Lisboa prepara-se para vir a ter novos sistemas de controlo de acessos às Zonas de Acesso Automóvel Condicionado (ZAAC), os quais se destacam dos atuais por estarem adaptados a um conjunto alargado de novas realidades da mobilidade urbana, nomeadamente o carsharing (partilha de carro) ou o projeto SIMON (tecnologia ao serviço dos cidadãos e cidadãs com mobilidade reduzida).

Os novos sistemas, cujo concurso público para o seu fornecimento, instalação e manutenção decorre até 31 de julho, estarão ainda preparados para validar o acesso dos alugueres de curta duração, do trabalho dos operadores privados ao serviço de operadores de serviços públicos essenciais e do livre acesso à propriedade privada.

Para aceder aos detalhes do concurso, pode consultar a plataforma de contratação pública Saphetygov, procedimento CPI 35/2020 – Fornecimento, instalação e manutenção dos sistemas de controlo de acessos às Zonas de Acesso Automóvel Condicionado.
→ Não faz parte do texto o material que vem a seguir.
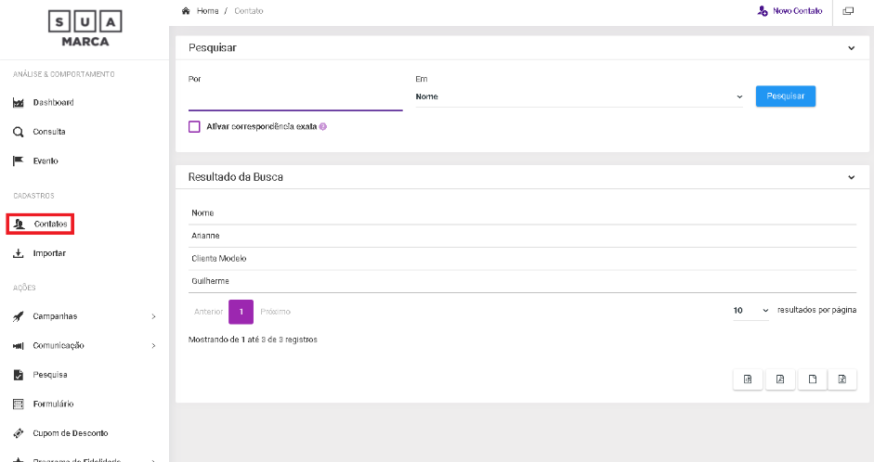
Task: Enable the Ativar correspondência exata checkbox
Action: click(x=195, y=127)
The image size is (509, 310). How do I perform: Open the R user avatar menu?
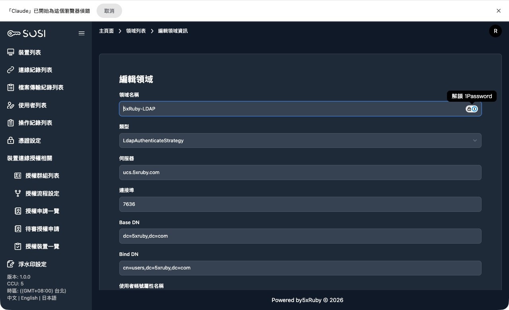tap(495, 31)
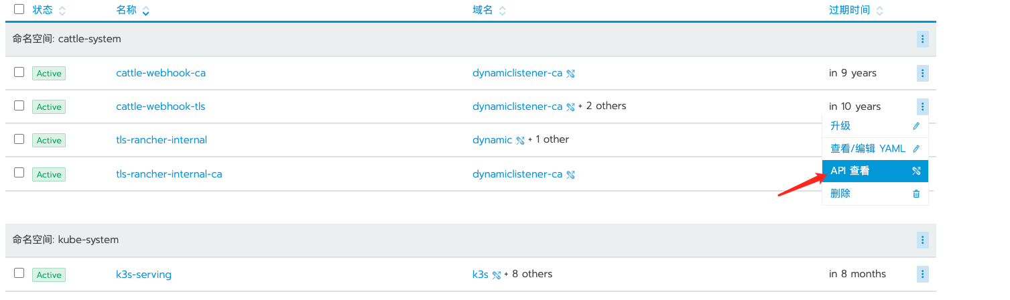
Task: Check the cattle-webhook-ca row checkbox
Action: point(19,72)
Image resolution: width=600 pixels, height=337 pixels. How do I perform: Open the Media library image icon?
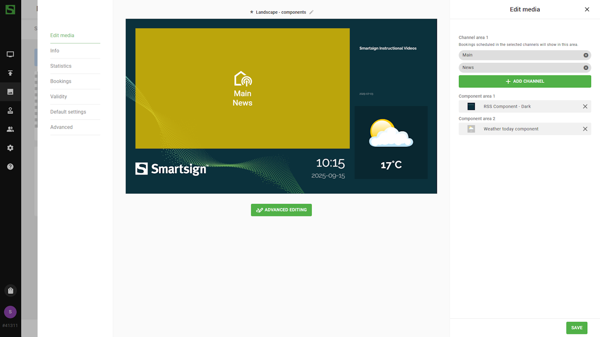point(10,92)
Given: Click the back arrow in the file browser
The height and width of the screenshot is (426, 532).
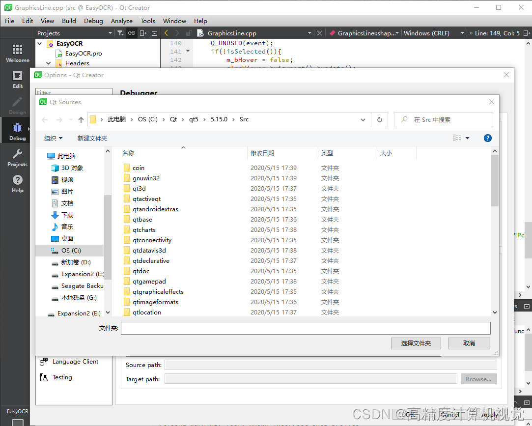Looking at the screenshot, I should [x=45, y=119].
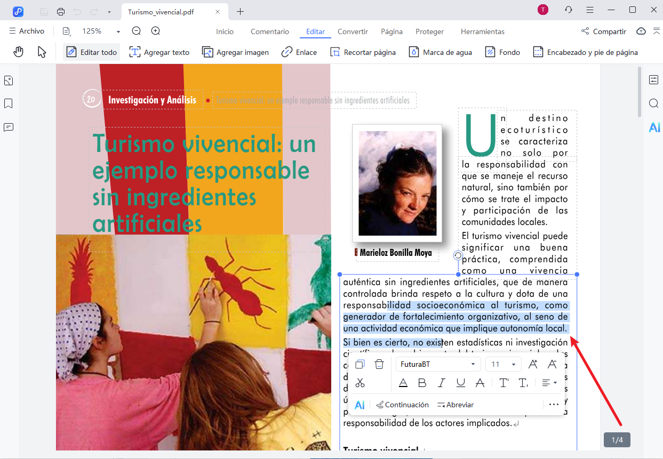Open the comments panel
Image resolution: width=663 pixels, height=459 pixels.
8,127
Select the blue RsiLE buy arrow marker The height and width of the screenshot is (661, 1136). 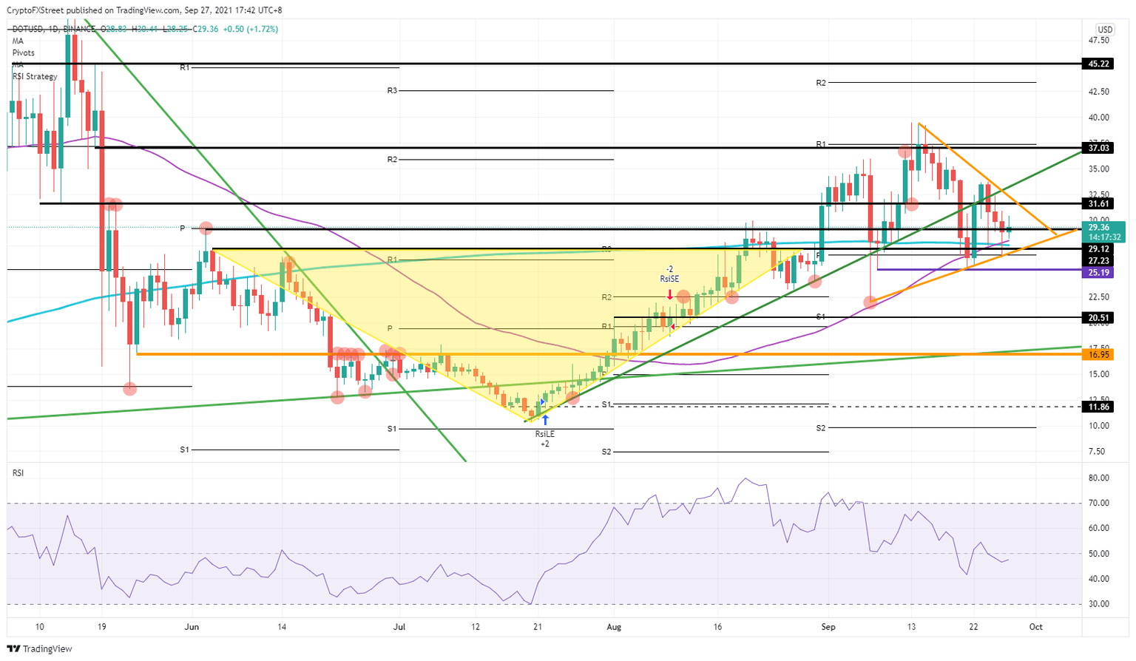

O concurso consta do Diário da República, 2.ª série – N.º 124 – 29 de junho de 2020 – Anúncio de procedimento n.º 6799/2020.
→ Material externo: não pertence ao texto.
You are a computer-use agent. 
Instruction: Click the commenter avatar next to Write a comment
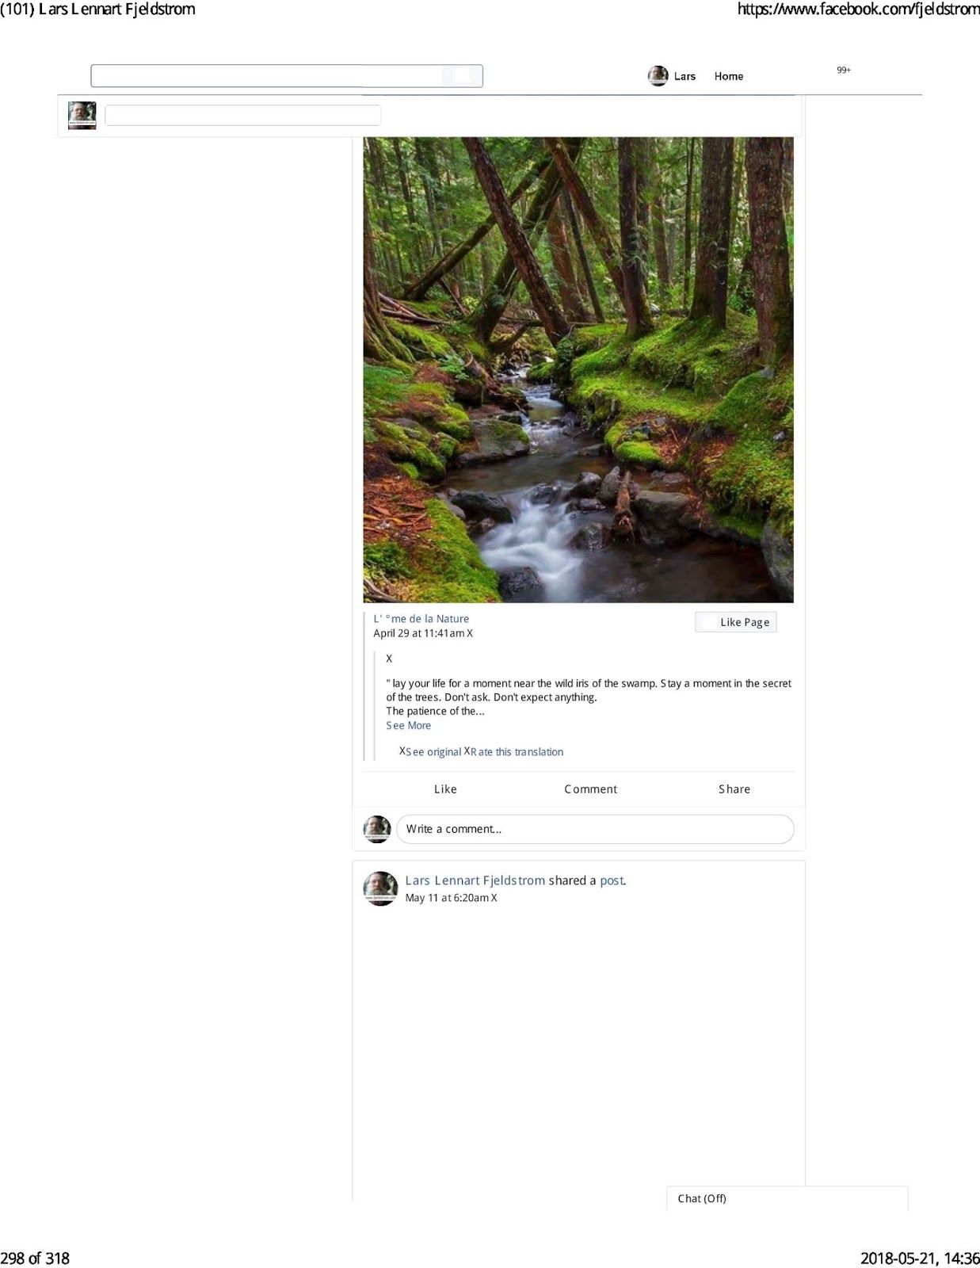377,829
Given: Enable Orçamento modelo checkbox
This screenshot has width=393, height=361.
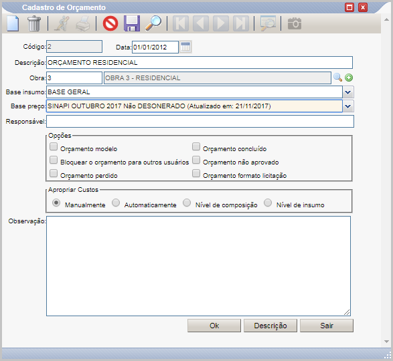Looking at the screenshot, I should click(54, 146).
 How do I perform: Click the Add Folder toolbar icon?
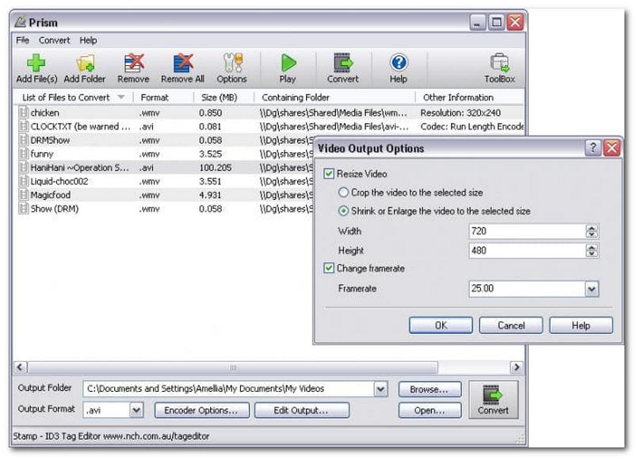[x=84, y=63]
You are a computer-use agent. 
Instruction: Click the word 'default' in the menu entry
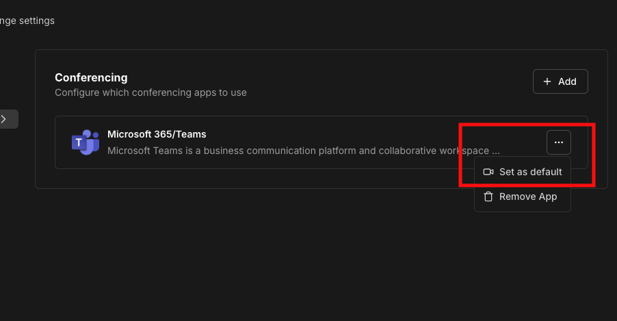[545, 172]
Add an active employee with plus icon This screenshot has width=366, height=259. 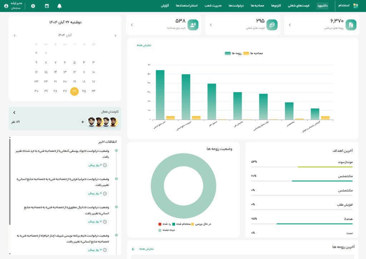tap(83, 122)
Este concurso público vem na sequência de a Empresa Municipal Mobilidade e Estacionamento da capital (EMEL) ter verificado que o atual sistema de controlo do acesso automóvel às ZAAC já não responde, com a eficácia essencial às necessidades de quem acede com o automóvel a estas zonas, nem tem a versatilidade exigida pelas novas realidades de mobilidade.

Renovação integral dos atuais sistemas

“Enquanto responsável pela gestão da mobilidade e estacionamento em Lisboa, em particular nos Bairros Históricos, e cumprindo com o compromisso assumido com a cidade enquanto prestadora de um serviço público que visa garantir mais segurança e bem-estar a quem circula nas ruas da capital, a EMEL vai assim dar início à renovação integral dos atuais sistemas de controlo de acessos e implementar uma nova Zonas de Acesso Automóvel Condicionado, a ZAAC da Madragoa, um projeto já previsto desde o ano passado e que visa melhorar a qualidade de vida dos residentes”, explica a empresa.

O valor do preço base do procedimento é de 4,1 milhões de euros.

Os trabalhos serão executados num prazo de 48 meses.